Pression ou tergiversation? Fuite en avant ou réalité? La Samir vient d'exposer devant une partie de ses créanciers et en particulier la douane, une nouvelle position:
1. L’augmentation de capital n’est plus à l’ordre du jour.
Cette augmentation de capital de 10 milliards de DH a été approuvée par l’AGE du 16 octobre. L’apport du seul Al Amoudi devait être de 6,7 milliards de DH.
“L’augmentation de capital ne pourra pas avoir lieu tant que la saisie de la douane n’est pas levée“, a affirmé la Samir, au cours de la réunion du mardi 29 décembre au tribunal de commerce de Casablanca.
2. “Al Amoudi est prêt à apporter du cash ainsi qu’une garantie personnelle“.
La garantie personnelle, c’est nouveau. L’apport d’argent frais est une vieille promesse, toujours réitérée, jamais tenue.
3.“Al Amoudi est en contact avec des investisseurs intéressés par une reprise de la raffinerie“.
Comme tout ce qui émane d'Amoudi, on ne sait pas s'il s'agit d'une promesse qu'on fait miroiter ou de la vérité.
Le résultat fait qu'on en est presque au même point qu’en aout dernier,avec la raffinerie à l’arrêt et chaque jour qui passe coûtant 30 MDH à l’entreprise, selon un chiffre officiel obtenu par nos soins. Cela signifie que le total des pertes pour 2015 se situera dans la fourchette 8 à 10 milliards de DH.
Au cours d’une réunion tenue le 23 décembre avec la douane, la Samir a présenté une nouvelle proposition d’échelonnement de ses remboursements. Le raffineur propose de payer 50% de suite et d’étaler 50% sur 36 mois. Médias 24 n’est pas parvenu à savoir ce que l’on entend par créance: s’agit-il des 12,5 MMDH en principal réclamés par la douane ou bien seulement des défauts de paiement échus et non payés, de sorte à reprendre un fonctionnement normal, avec le même plafond de crédit d’enlèvement?
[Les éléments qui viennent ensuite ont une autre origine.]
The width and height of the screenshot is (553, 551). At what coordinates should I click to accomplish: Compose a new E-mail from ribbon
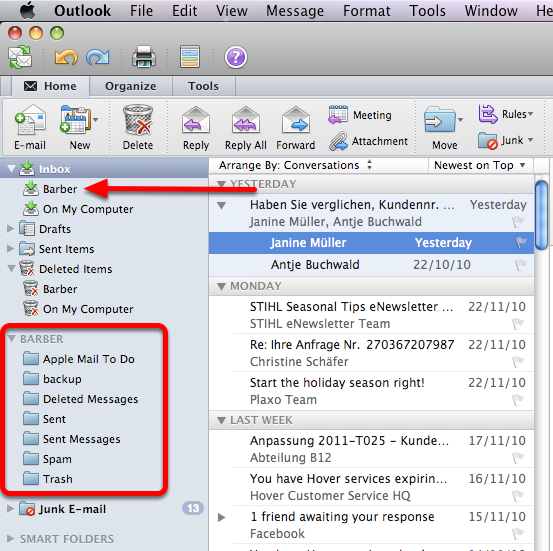tap(30, 128)
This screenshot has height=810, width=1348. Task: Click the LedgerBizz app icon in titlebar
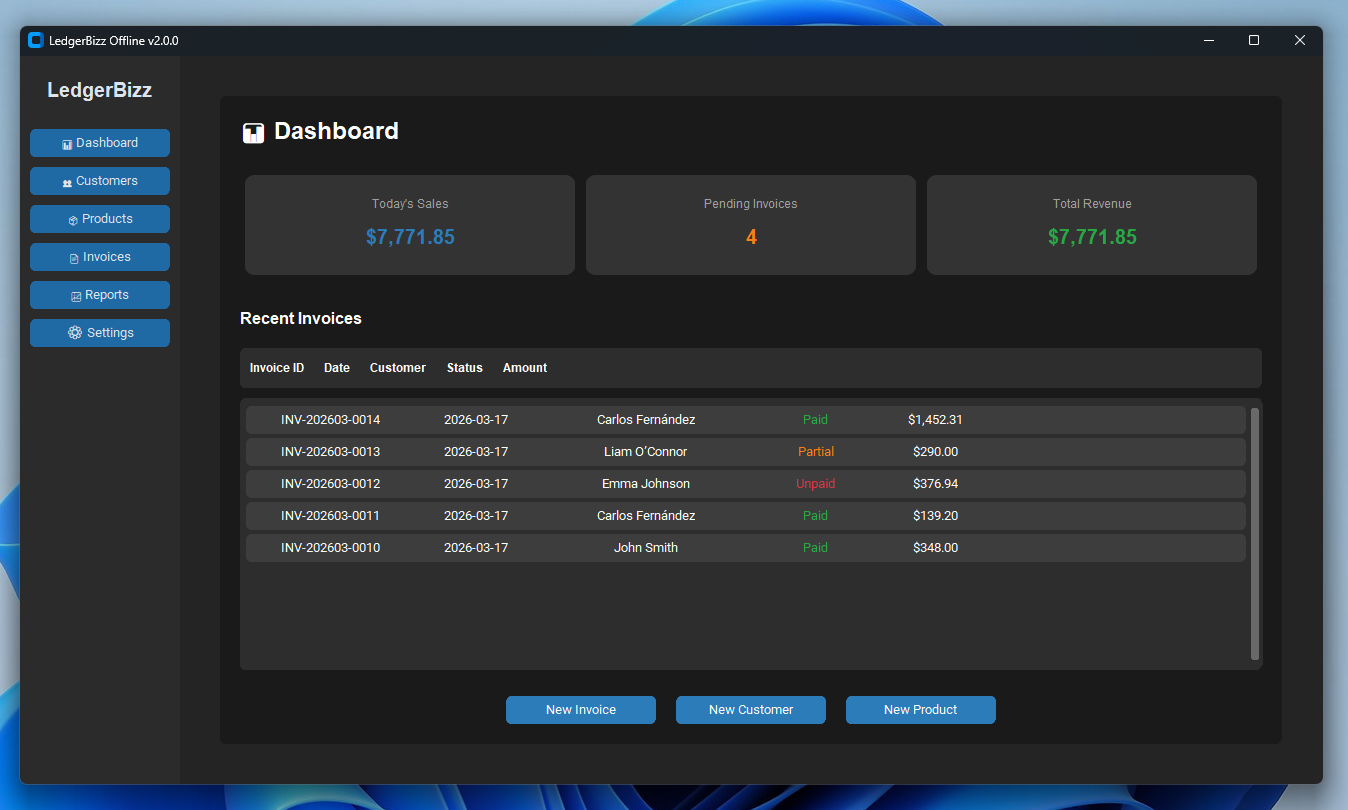[34, 40]
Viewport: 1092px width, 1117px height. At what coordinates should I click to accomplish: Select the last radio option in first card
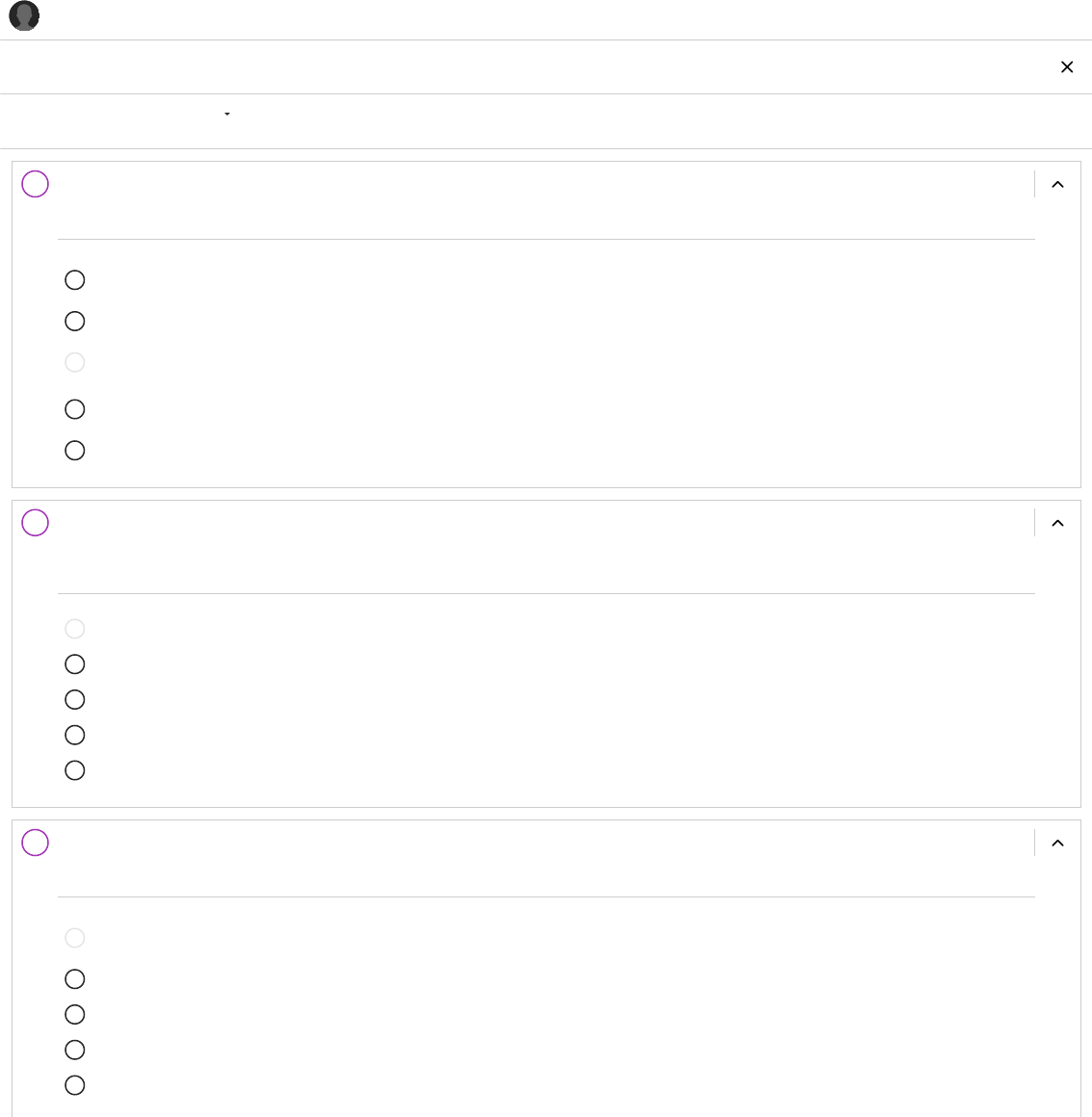coord(75,451)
En tout état de cause, la douane est d’accord pour trouver une solution, qui pourrait être celle-là, à condition d’avoir des garanties.
C’est la position exprimée par la majorité des créanciers: oui à un accord, mais il doit être solide.
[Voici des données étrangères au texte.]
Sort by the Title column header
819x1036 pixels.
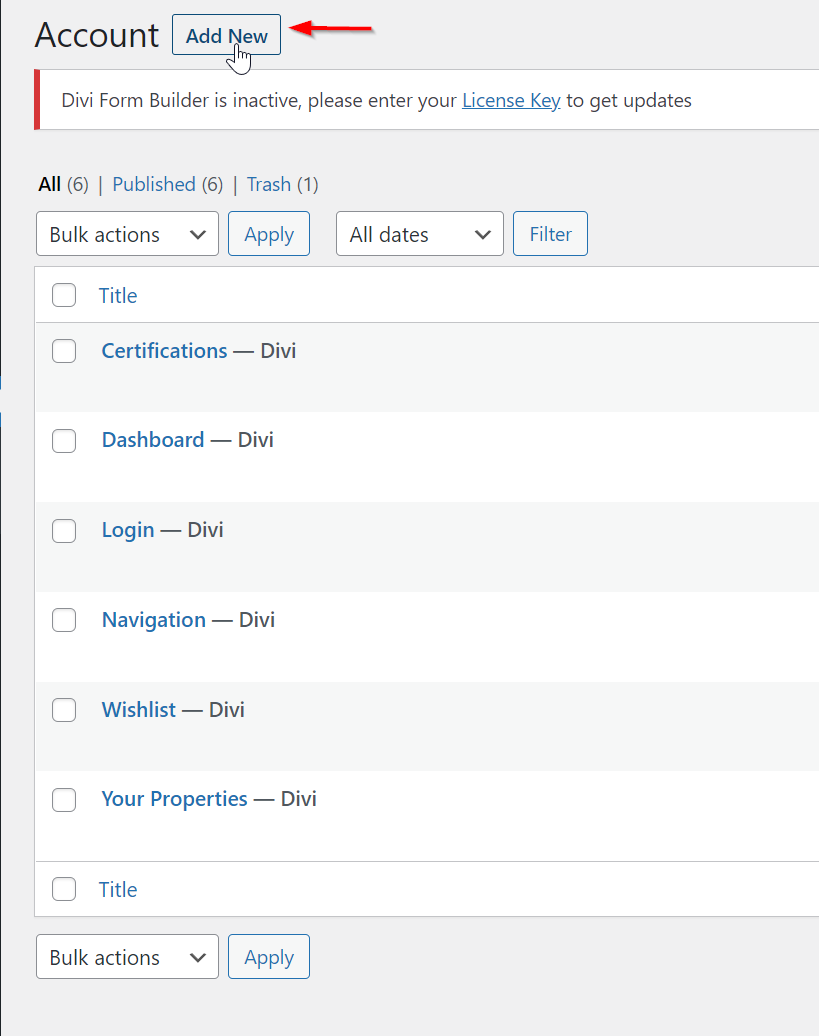[118, 295]
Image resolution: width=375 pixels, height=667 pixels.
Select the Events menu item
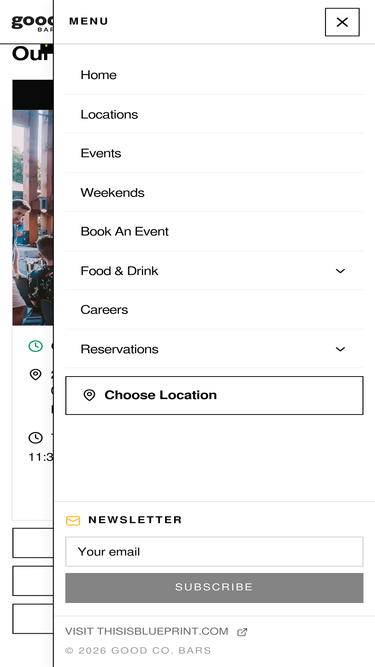(x=214, y=153)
La Samir a conclu le 27 décembre, un accord de rééchelonnement avec ITFC (International Islamic Trade Finance Corporation), filiale de la Banque islamique de développement. La dette portait sur 170 millions de dollars (environ 1,7 milliard de DH).
Le raffineur espère un accord avec la douane, suivi d’une reprise de l’activité puis des accords avec les autres créanciers.
Une question restera: y aura-t-il cession à des investisseurs?
Le 31 décembre, le président du tribunal de commerce a désigné trois experts chargés de réaliser une expertise financière de la société et d'évaluer si elle est réellement redressable. Après leur rapport, le président du tribunal annoncera s'il accepte ou non la requête de la Samir concernant un règlement amiable en vertu de l'article 550 du code de commerce. Cela laisse à la Samir un dernier répit pour trouver de nouveaux arrangements avec ses créanciers, notamment la douane et éventuellement les banques. Tous les créanciers se déclarent prêts au compromis, mais tous vont exiger des garanties. La solvabilité d'Al-Amoudi (re)devient la clé du futur.